To keep from starving to death I ate grass, plants, flowers, wood, vegetables from neighbors' gardens and whatever edibles I could steal from the pharmacy on the corner. I didn't dare complain that I was hungry, since that only served to bring on a very unpleasant beating and force-feeding. Sometimes a neighbor would invite me in for something to eat. I drank unknown drugs from the pharmacy's dumpster that sometimes made me quite sick. I ate paint chips off the wall in my bedroom. The paint contained lead. I became chronically ill with such things as tonsolitis and bronchitis, the results of having such high fevers for such extended periods I have complications with to this day. I was forced to permit dozens of people to abuse me sexually and was beaten severely if I tried to get away. And then, when night finally came, my terrors were not yet over - for then I was again abused sexually both at bathtime and at bedtime. And then, finally, I could slip away into a merciful sleep.....
I cannot begin to describe the horrific damage that was done to me. I can only say that I am amazed that any child could have lived through it. I guess I was lucky. (Or was I?) Let it suffice to say that my childhood was one that NO child should ever have to endure.

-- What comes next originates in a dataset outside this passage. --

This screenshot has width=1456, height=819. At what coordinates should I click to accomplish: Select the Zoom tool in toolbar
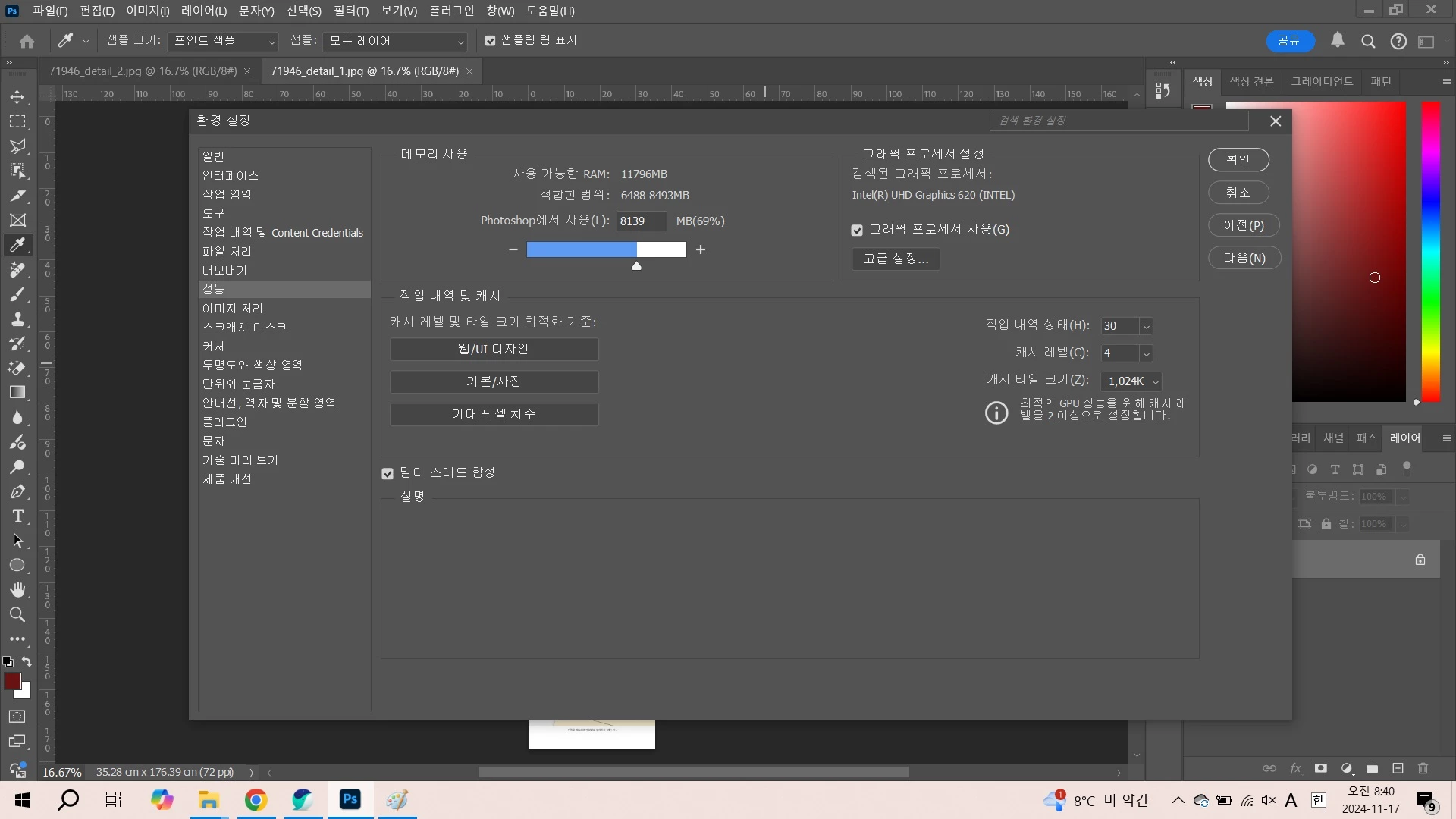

Six years later, at the age of Seventeen, I had the misfortune of marrying an abusive man. There was never any indication that he was seriously ill until after we were married. First the insane jealousy emerged, then came accusations of infidelity, physical attacks, emergency runs to the doctor for stitches, and four "husband-induced" miscarriages. Once again I found myself held prisoner and watched around the clock in case I tried to escape. But escape I did... out the front door one day after he got in the bathtub and was unable to chase me down.
It took me the next 13 years to straighten my head out, with the help of several college courses in Psychology, Abnormal Psychology, Child Psychology (and a few more), and some good friends. It is still nearly impossible for me to trust a man, much less fall in love with one. Except for a couple of terrors that I still simply cannot shake no matter what (fear of dark basements and spiders), I am now mentally OK and healed, for the most part.